Springer shaved the K-rate down a lot last year and shouldn’t be punished so bad by the -.5 for hitter strikeouts. The top offensive options were drying up at that point and I felt I needed to get one offensive anchor.

Mazara’s surface numbers were pretty stagnant from Year 1 to Year 2, but don’t let that fool you: he did show signs of growth last season. He walked more, made more hard contact and improved against lefties. I’m not going Bill James on Mazara this season, but I think he’s a borderline top-100 overall player.

With stolen bases not being a category that you have to compete in, all stolen-base guys were naturally devalued, but Cain does enough across the board to still be worthwhile.

Piscotty may not be all that much above replacement level in this format, but I like his chances for a bounce back now that he’s out west close to his family.

Garcia was second to Jose Altuve in first-pitch-swing rate last season and he hit .506 on those pitches. The league should adjust and give Garcia fewer first-pitch strikes, but he has hit the ball hard over the past two years and I’m optimistic that he can adjust back.

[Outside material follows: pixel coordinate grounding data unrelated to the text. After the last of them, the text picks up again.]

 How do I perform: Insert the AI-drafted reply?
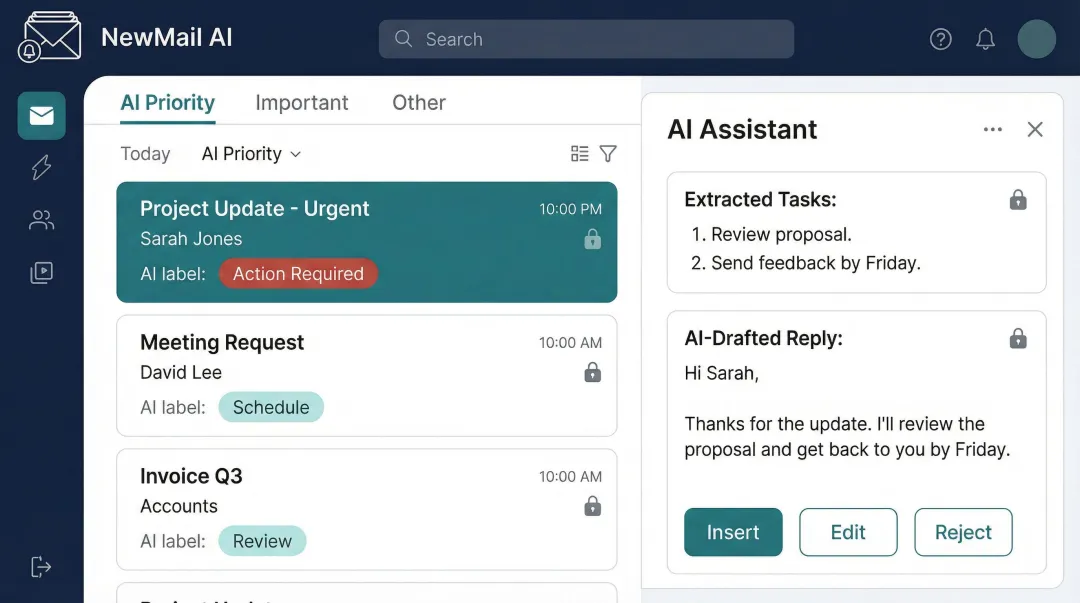pyautogui.click(x=733, y=532)
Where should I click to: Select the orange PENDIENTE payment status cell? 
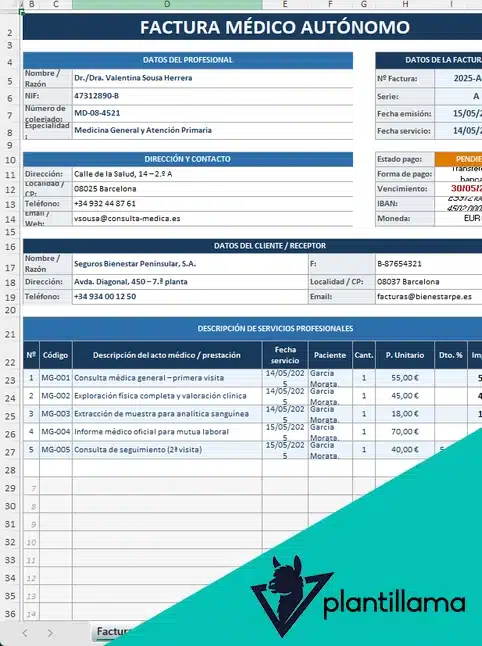point(458,159)
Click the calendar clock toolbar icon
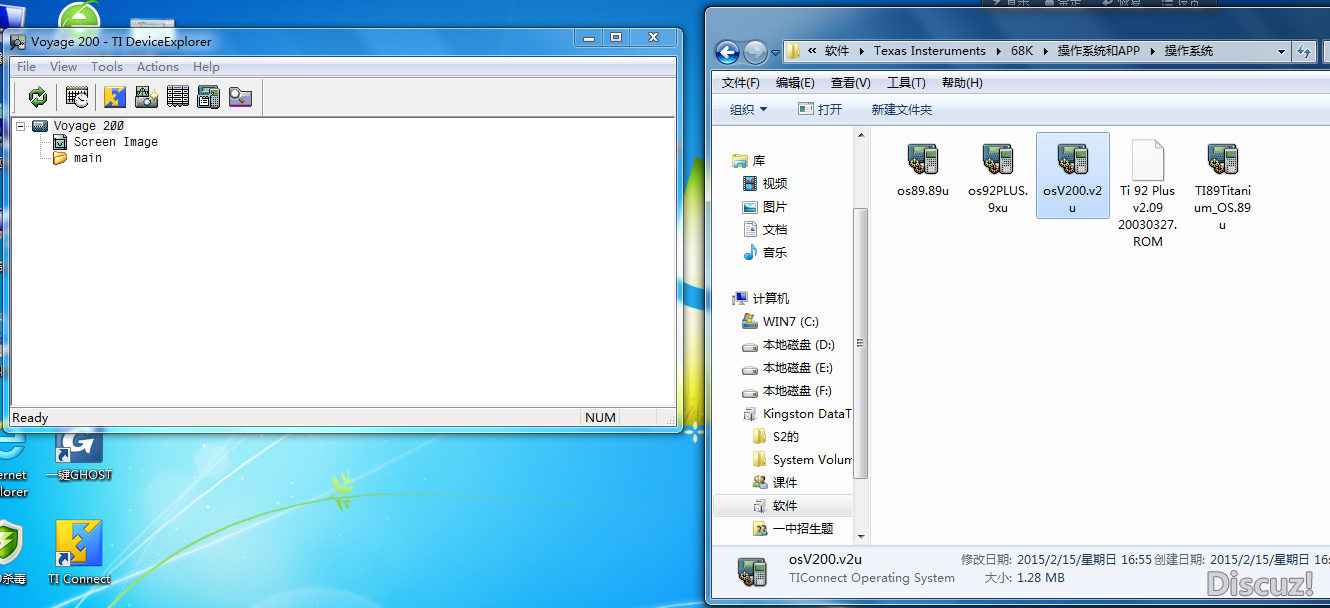Screen dimensions: 1330x608 click(77, 97)
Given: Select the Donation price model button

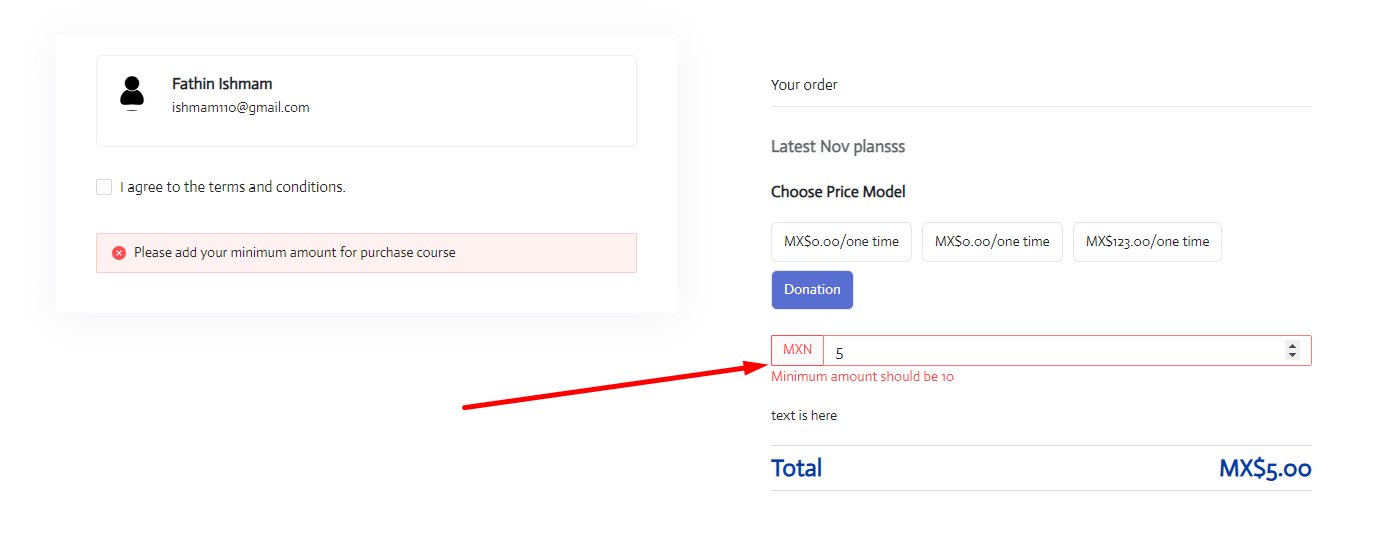Looking at the screenshot, I should 812,290.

UT: Jason Kipnis, CLE ($4)

Plugging up your UTIL with a middle infielder? Hashtag expert. But after getting Kingery, I knew I needed a solid fill-in to buy me time, and I knew I could get someone capable in reserves to plug into this spot.

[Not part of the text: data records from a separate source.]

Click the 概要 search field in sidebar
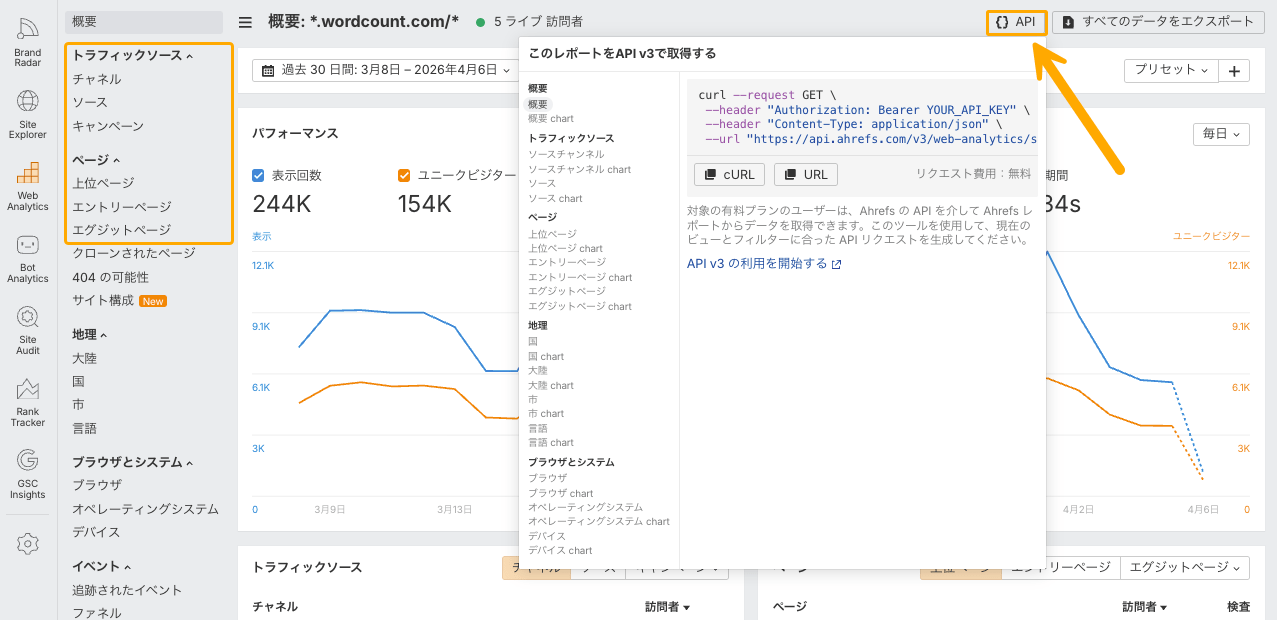Screen dimensions: 1277x620 click(144, 22)
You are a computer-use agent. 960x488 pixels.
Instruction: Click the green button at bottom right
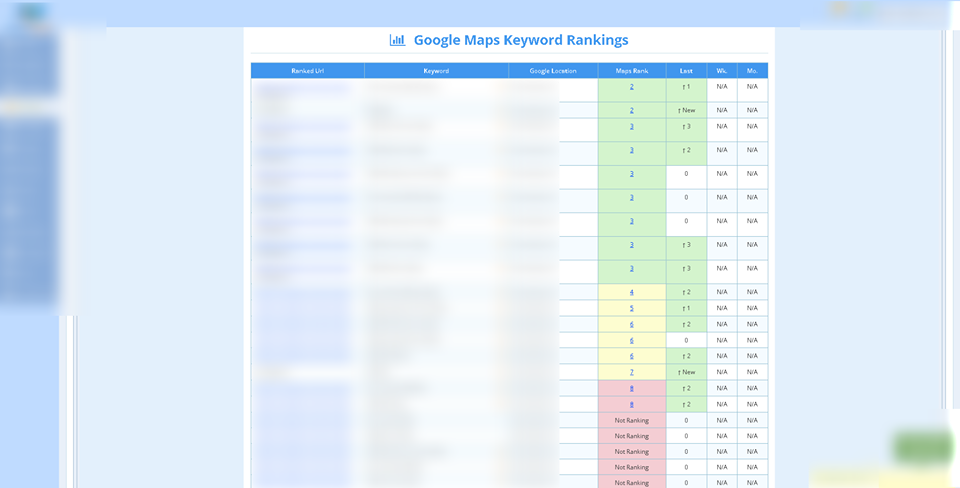click(922, 447)
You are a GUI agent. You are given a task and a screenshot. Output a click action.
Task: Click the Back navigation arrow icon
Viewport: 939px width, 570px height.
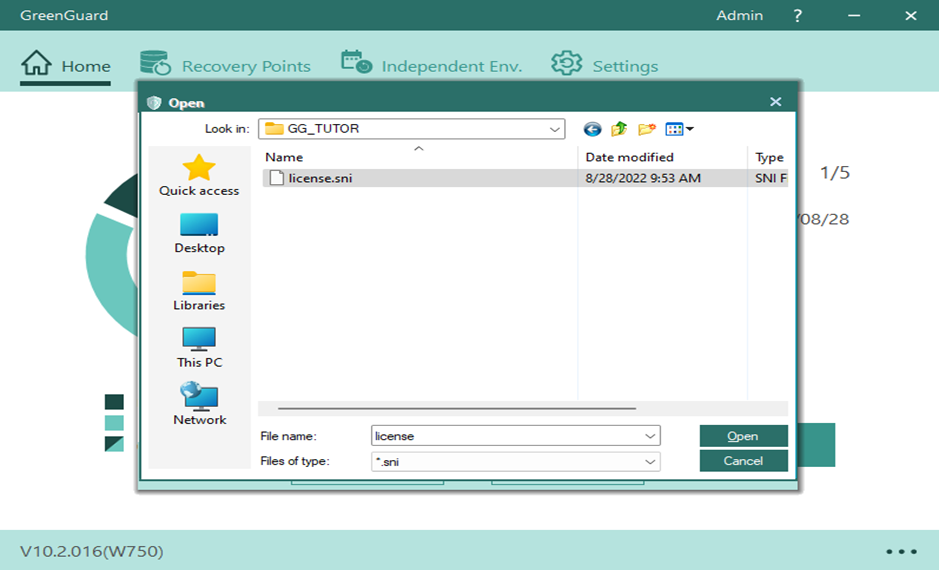(x=592, y=129)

P: Justin Verlander, HOU ($36), Aaron Nola, PHI ($31), Shohei Ohtani (P-only), LAA ($17), Luke Weaver, STL ($10), Blake Snell, TB ($6), Dinelson Lamet, SD ($5), Felipe Rivero, PIT ($4), Eduardo Rodriguez, BOS ($1)

More Verlander. He was insane with Houston last year after getting out of Detroit and I always love his price in auctions.

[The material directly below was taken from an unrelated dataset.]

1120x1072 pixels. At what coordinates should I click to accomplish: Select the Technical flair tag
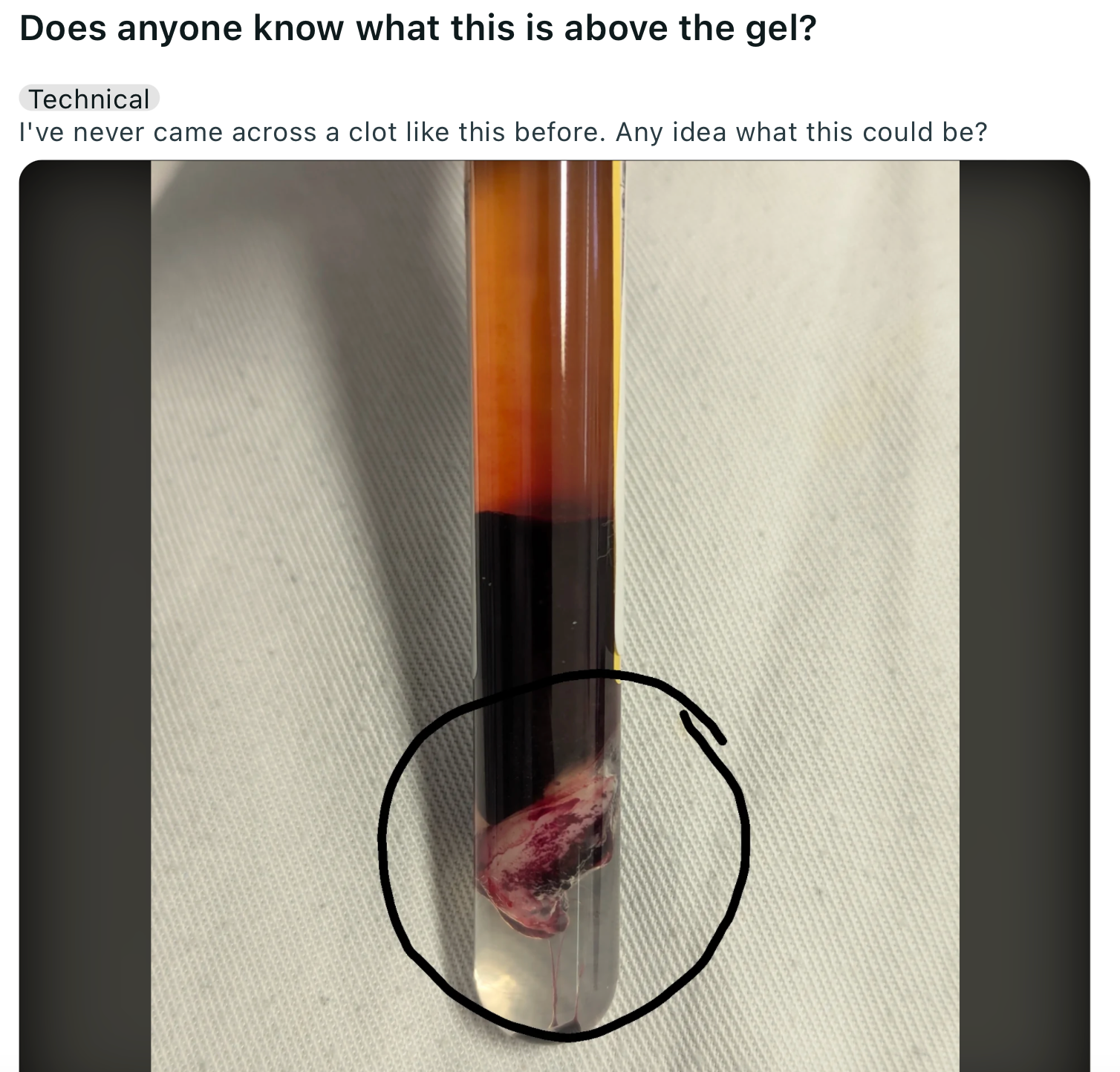pos(89,99)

It’s probably a sucker play, but I’m buying in on Nola in a lot of spots.

Ohtani was the first player nominated, and I was mocked both in the room and on Twitter for the buy.

I guess we can go ahead and close the book on Ohtani after a few bad spring starts. Sure.

With Weaver, there has been a lot of talk about how his K-rate didn’t line up with the indicators last year. Perhaps he will give something back there, but he also has good control and I’m not sure how predictive swinging-strike rate is anyway.

Snell is a guy I was pretty much done with last summer — I basically gave him away to Shannon McKeown in Staff Keeper League — but he returned from the minors and showed real growth in the second half. He has been getting rave reviews in camp and seems focused. Snell just needs to continue to locate well with the fastball. That’s the key for him.

I wrote about Lamet in my 2018 magazine article, and while I’ve seen him priced up a little too high lately, but I was happy with this cost.

Saves are devalued in this league, but I like Rivero’s skills a lot and he was below my projected price unlike virtually every other closer put up for nomination.

Rodriguez could be a difference maker if the knee can hold up. That’s a big “if,” I get it, but he’s been making tremendous progress and it sounds like he may not even end up missing a turn in the rotation.

Reserves (in order of selection): A.J. Puk, OAK, Yangervis Solarte, TOR, Franchy Cordero, SD, C.J. Cron, TB, Sandy Alcantara, MIA, Derek Dietrich, MIA

I said in my LABR review that Puk was one of my new favorite targets, and I’m finding myself trying to grab him even in shallower formats now. He was sent down, but I think with the needs in the rotation there in Oakland, he could be up as soon as mid-April.

Solarte’s positional flexibility was the lone reason I grabbed him with my second pick in the reserves.

Yes, I grabbed an injured Franchy in a 12-team mixer. I have a problem.

Cron isn’t a big difference maker in this format, but I can plug him in for Kingery if Cordero doesn’t have a steady role to begin the season.

Alcantara will probably be my first cut in this league. I thought he may start the year in the rotation, but he was just officially sent to the minor-league side Tuesday. Perhaps he’s worthy of a stash, but I can’t afford to with Puk also on the roster.

Dietrich seems slightly undervalued right now. He should gain outfield eligibility to pair with third-base eligibility, and he’s having a great spring (.381/.438/.714). Even so, I won’t hesitate to cut bait if he gets off to a slow start or if a needs arises elsewhere on the roster.